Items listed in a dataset
◇ ◇ ◇
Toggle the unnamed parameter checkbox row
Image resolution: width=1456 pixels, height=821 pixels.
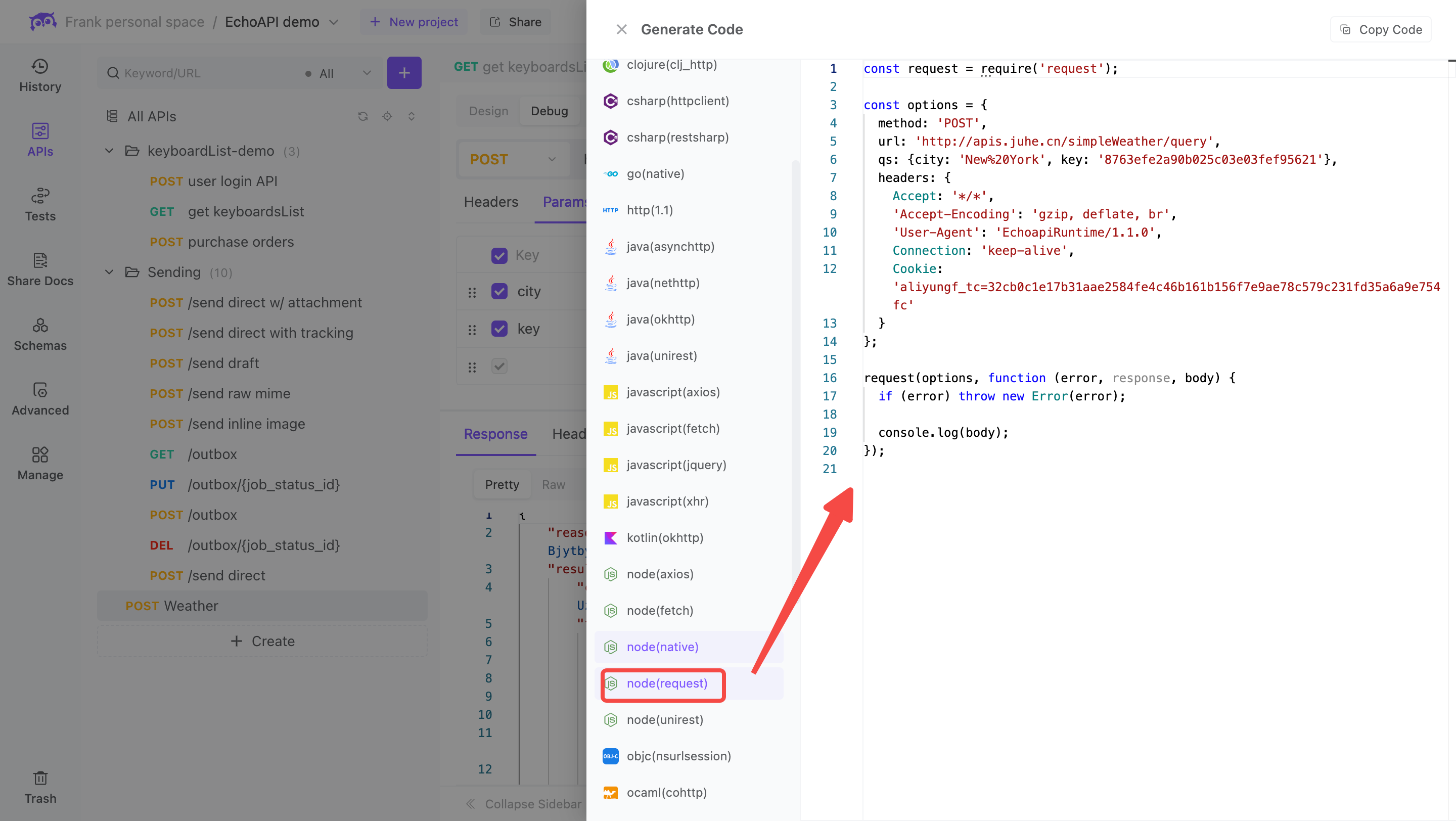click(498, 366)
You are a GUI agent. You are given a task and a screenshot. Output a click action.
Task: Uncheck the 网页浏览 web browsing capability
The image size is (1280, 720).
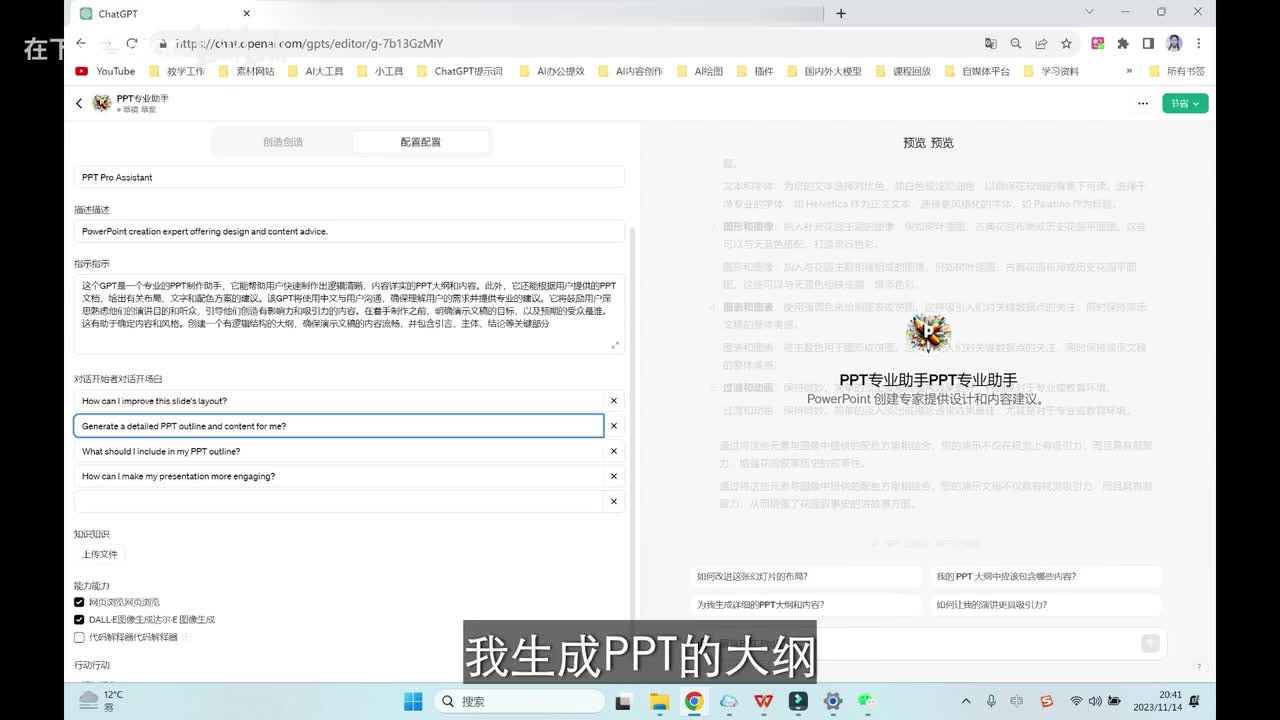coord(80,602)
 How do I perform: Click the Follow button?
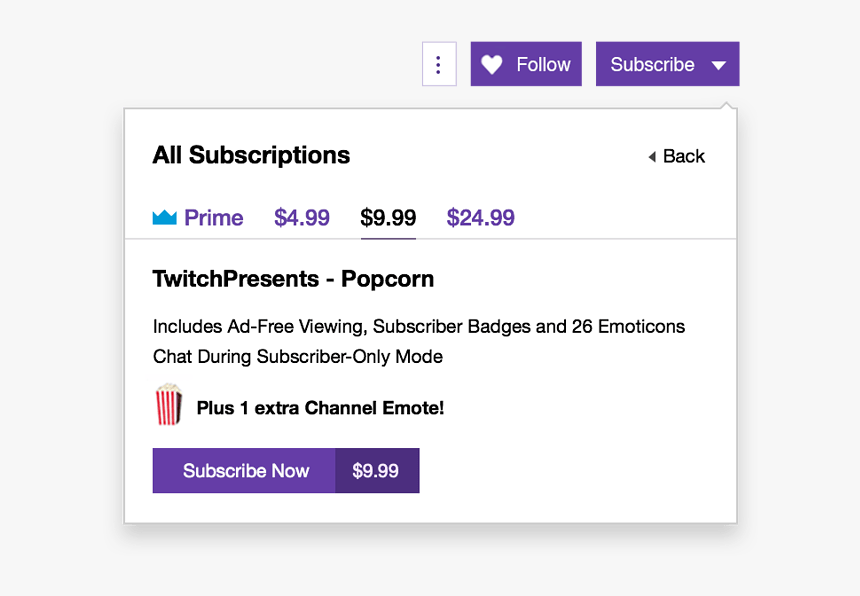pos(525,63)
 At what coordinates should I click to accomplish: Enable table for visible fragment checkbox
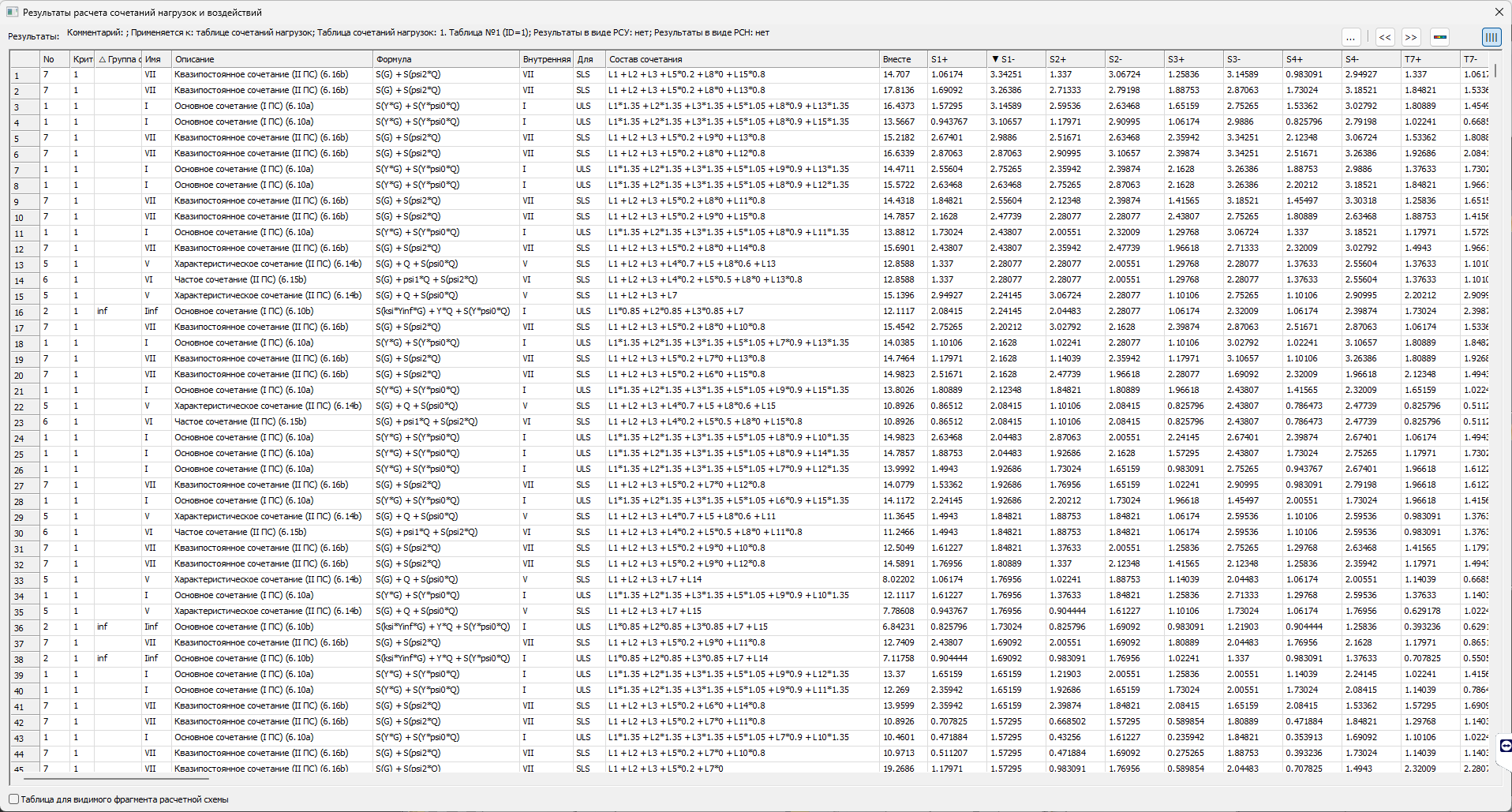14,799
◇ ◇ ◇
An exact, word-for-word copy of the records is expected, with no pictures in it.

Toggle the unnamed parameter checkbox row
Image resolution: width=1456 pixels, height=821 pixels.
click(498, 366)
You are a GUI agent. You are given a task and a screenshot. Output a click action.
Task: Uncheck the 网页浏览 web browsing capability
The image size is (1280, 720).
coord(80,602)
 How do I perform: Click the Follow button?
pos(525,63)
 At what coordinates should I click to accomplish: Enable table for visible fragment checkbox
14,799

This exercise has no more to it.